Binding and dissociation of cytochrome c to and from membranes containing acidic phospholipids.

Membrane association and detachment of cytochrome c (cyt c) in millisecond to second time domain were investigated by stopped-flow fluorescence spectroscopy monitoring the efficiency of energy transfer from a pyrene-fatty acid containing phospholipid derivative, 1-palmitoyl-2-[10-(pyren-1-yl)-decanoyl]-sn-glycero-3-phosphoglyce rol (PPDPG, mole fraction X = 0.01) to the heme of the cyt c. Large unilamellar liposomes composed of egg phosphatidylcholine (eggPC) with varying content of the acidic phospholipid phosphatidylglycerol (eggPG) were employed.
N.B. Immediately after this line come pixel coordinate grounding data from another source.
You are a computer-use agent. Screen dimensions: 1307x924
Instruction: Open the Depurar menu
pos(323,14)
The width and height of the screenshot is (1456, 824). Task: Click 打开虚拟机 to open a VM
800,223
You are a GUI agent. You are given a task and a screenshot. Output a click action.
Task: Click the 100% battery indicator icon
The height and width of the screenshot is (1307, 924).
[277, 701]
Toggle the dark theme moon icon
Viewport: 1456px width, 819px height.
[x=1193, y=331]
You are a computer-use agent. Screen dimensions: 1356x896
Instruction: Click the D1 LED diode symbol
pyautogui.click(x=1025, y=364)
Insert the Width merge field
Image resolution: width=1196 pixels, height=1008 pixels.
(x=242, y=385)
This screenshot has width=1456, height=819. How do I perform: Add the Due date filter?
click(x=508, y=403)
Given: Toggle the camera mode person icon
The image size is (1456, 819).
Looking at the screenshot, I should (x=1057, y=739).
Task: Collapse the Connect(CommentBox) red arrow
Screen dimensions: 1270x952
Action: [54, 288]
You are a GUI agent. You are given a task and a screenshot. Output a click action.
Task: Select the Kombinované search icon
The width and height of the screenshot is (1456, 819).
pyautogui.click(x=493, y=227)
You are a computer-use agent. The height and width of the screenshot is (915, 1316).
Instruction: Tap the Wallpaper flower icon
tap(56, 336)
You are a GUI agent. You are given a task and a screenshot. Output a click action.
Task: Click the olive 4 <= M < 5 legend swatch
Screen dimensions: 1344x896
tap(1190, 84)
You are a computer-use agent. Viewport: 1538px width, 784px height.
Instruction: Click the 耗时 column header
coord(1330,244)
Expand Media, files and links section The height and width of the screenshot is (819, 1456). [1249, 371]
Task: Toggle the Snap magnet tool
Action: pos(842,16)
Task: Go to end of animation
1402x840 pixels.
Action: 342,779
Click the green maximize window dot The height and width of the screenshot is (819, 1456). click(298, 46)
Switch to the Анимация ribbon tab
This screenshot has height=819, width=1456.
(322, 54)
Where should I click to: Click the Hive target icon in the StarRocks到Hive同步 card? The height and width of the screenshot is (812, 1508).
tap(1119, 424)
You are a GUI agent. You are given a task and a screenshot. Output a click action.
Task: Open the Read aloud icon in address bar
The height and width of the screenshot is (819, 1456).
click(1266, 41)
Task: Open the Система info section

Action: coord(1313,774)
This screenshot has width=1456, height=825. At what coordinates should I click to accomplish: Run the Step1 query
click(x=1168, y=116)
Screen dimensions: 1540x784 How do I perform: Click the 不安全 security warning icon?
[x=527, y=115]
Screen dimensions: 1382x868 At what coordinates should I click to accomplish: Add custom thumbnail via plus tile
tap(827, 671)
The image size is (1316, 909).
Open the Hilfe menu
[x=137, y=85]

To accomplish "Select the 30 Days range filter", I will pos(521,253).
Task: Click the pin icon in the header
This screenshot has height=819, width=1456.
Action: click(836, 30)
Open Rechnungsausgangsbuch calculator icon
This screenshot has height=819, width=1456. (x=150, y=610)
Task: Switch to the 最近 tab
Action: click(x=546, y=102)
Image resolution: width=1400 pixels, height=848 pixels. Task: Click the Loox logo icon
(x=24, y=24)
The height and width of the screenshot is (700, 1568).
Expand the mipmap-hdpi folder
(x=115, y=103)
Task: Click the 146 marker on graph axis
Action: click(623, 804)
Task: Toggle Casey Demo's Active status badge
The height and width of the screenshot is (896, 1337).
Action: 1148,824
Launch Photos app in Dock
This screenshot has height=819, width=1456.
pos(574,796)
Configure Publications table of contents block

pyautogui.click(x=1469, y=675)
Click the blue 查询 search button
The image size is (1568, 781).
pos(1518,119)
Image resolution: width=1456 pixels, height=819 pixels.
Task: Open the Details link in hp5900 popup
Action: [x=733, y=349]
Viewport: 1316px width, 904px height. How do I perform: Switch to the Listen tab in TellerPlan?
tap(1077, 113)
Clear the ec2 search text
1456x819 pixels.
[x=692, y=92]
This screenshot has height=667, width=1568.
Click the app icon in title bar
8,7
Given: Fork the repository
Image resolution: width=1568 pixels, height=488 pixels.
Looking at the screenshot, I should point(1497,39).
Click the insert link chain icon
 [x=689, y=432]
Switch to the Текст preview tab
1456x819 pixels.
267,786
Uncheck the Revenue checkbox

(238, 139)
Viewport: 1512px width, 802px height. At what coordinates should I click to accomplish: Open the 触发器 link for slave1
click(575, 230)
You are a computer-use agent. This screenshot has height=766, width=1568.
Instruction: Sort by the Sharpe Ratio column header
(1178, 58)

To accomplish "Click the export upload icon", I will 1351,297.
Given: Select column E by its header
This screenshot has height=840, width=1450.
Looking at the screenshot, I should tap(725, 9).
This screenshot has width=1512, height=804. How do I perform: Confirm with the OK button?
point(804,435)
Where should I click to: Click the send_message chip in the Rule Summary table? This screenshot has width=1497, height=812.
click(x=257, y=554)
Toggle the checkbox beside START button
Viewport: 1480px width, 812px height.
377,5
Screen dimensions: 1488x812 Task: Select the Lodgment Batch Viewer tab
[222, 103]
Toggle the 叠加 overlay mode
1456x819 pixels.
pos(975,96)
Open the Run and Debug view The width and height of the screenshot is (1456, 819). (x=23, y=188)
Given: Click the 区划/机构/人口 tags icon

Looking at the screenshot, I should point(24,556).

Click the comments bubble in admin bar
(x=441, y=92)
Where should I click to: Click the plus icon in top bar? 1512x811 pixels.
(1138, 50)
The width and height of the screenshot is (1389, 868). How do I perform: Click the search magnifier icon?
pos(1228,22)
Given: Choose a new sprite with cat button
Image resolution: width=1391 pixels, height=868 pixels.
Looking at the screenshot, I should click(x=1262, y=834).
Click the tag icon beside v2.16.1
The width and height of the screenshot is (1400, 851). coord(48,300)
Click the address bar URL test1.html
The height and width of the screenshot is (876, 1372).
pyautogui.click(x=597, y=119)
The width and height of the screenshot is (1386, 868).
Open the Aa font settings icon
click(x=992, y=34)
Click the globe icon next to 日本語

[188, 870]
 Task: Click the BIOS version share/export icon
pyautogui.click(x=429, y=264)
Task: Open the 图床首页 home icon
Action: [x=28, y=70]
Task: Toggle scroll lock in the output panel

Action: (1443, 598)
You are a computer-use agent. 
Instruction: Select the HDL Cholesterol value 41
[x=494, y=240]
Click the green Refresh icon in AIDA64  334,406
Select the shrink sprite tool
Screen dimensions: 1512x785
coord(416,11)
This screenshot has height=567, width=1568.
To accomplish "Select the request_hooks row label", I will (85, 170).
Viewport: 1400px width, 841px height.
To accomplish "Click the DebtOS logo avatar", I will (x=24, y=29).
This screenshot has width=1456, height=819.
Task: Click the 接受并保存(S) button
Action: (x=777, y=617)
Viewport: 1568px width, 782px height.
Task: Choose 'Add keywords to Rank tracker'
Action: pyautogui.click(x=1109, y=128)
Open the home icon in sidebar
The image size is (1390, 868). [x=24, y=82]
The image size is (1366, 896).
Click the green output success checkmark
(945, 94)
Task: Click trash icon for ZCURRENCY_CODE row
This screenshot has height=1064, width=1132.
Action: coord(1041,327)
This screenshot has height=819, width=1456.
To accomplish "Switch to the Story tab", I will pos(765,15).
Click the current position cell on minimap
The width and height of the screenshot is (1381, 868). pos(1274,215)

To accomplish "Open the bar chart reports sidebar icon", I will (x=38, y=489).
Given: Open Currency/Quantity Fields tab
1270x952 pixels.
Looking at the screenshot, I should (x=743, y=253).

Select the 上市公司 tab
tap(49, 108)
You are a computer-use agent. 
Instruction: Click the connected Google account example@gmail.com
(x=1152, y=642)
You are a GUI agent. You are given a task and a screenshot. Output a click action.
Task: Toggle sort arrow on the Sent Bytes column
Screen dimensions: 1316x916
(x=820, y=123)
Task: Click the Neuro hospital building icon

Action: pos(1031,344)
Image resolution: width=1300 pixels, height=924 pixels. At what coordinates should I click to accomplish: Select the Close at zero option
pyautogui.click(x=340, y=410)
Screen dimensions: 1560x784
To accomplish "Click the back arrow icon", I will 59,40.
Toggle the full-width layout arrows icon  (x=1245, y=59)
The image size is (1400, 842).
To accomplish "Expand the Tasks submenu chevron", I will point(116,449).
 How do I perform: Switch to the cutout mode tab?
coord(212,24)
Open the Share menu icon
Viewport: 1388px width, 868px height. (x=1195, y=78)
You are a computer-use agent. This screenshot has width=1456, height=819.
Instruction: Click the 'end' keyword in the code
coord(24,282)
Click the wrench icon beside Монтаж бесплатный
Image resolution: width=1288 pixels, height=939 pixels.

Unexpectedly, the rate of binding of cyt c to membranes was attenuated upon increasing the mole fraction of the acidic phospholipid (XPG). For example, at 50 microM phospholipid and 5 microM cyt c, when XPG was increased from 0.20 to 0.40 the half-time for the single-exponential decay in fluorescence increased from 4.7 to 8.6 ms. A similar observation was made for the membrane binding of another cationic protein, histone H1. We suggest that the formation of cooperative hydrogen-bonded networks by deprotonated and protonated PG in the vesicle surface retards the binding of cyt c to the liposome surface. However, once formed, the complex of cyt c with acidic phospholipids is stabilized by increasing XPG. Accordingly, significantly prolonged half-times of dissociation of cyt c from liposomes by NaCl, ATP, and different cationic proteins are measured upon increasing XPG. Differences between the latter cationic membrane binding ligands most likely reflect the varying relative contributions of hydrophobicity and Coulombic forces to their attachment to liposomes. Our data on the release and binding of cyt c to liposomes as a function of XPG and in the presence of ATP also provide the first direct experimental evidence for multiple lipid binding sites in cyt c.